--- Data in this exercise Enclosed Below ---
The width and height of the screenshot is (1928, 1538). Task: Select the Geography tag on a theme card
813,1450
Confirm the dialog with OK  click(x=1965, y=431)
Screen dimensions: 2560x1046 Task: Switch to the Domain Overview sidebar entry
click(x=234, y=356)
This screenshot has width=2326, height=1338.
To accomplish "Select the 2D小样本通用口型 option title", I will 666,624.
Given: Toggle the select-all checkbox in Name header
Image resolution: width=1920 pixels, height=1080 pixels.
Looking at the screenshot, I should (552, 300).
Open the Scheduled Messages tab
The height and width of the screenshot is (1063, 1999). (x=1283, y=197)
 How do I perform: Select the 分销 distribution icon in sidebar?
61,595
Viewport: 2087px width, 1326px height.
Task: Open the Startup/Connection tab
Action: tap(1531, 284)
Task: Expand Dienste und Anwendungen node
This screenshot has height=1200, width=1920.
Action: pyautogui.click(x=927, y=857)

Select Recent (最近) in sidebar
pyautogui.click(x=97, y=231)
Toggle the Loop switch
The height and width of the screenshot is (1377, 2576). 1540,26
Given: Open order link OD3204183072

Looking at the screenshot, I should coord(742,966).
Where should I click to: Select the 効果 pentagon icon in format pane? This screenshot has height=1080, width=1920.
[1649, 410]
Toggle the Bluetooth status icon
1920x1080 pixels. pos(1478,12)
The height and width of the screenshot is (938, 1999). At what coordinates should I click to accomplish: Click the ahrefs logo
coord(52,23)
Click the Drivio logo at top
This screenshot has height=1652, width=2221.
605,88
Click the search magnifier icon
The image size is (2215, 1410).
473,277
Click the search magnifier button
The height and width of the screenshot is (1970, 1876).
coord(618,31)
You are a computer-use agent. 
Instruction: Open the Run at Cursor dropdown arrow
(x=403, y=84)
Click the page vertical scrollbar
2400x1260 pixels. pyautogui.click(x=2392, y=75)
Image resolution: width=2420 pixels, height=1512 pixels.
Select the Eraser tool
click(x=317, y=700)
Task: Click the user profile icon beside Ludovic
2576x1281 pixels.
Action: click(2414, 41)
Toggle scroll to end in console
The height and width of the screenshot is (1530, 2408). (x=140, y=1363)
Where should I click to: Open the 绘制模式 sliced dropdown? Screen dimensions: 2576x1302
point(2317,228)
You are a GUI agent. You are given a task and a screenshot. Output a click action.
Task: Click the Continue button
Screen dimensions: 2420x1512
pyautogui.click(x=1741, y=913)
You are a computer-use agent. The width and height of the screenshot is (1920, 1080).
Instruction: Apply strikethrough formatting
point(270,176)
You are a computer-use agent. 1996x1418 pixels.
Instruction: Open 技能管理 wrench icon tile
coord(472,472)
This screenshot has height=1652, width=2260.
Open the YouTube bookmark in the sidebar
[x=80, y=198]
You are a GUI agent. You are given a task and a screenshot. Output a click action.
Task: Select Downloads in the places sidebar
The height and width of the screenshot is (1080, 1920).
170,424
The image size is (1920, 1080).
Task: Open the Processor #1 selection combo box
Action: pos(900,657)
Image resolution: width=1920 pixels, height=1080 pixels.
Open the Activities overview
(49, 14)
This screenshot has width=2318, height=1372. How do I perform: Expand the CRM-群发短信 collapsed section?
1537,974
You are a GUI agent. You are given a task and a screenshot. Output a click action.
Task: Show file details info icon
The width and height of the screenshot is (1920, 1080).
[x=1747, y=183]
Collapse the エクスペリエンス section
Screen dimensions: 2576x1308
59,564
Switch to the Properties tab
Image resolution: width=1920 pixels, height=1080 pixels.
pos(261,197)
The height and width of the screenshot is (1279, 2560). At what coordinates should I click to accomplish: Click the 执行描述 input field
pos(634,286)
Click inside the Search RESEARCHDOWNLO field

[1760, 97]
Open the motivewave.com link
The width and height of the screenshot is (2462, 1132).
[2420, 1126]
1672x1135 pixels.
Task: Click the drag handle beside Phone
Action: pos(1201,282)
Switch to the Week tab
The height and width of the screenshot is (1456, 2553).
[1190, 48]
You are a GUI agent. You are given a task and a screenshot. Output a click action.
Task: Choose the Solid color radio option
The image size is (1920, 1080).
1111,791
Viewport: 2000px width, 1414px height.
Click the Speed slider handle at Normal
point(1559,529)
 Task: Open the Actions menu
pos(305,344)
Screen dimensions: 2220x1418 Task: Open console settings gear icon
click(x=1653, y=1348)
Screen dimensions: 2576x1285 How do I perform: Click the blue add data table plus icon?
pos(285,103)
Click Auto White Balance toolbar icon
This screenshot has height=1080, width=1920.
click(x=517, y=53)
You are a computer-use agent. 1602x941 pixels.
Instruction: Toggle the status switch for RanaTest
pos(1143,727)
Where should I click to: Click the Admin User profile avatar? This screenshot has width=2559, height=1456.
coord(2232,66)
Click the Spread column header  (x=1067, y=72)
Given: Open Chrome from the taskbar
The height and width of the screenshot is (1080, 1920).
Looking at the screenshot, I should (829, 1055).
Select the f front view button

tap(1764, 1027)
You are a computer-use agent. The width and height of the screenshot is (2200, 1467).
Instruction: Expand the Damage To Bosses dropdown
--- End of Enclosed Data in this exercise ---
## Problem requirements:
Could you copy each line in the listing above that includes the word "magnifier"?

## Result of the exercise:
Click the search magnifier icon
Click the search magnifier button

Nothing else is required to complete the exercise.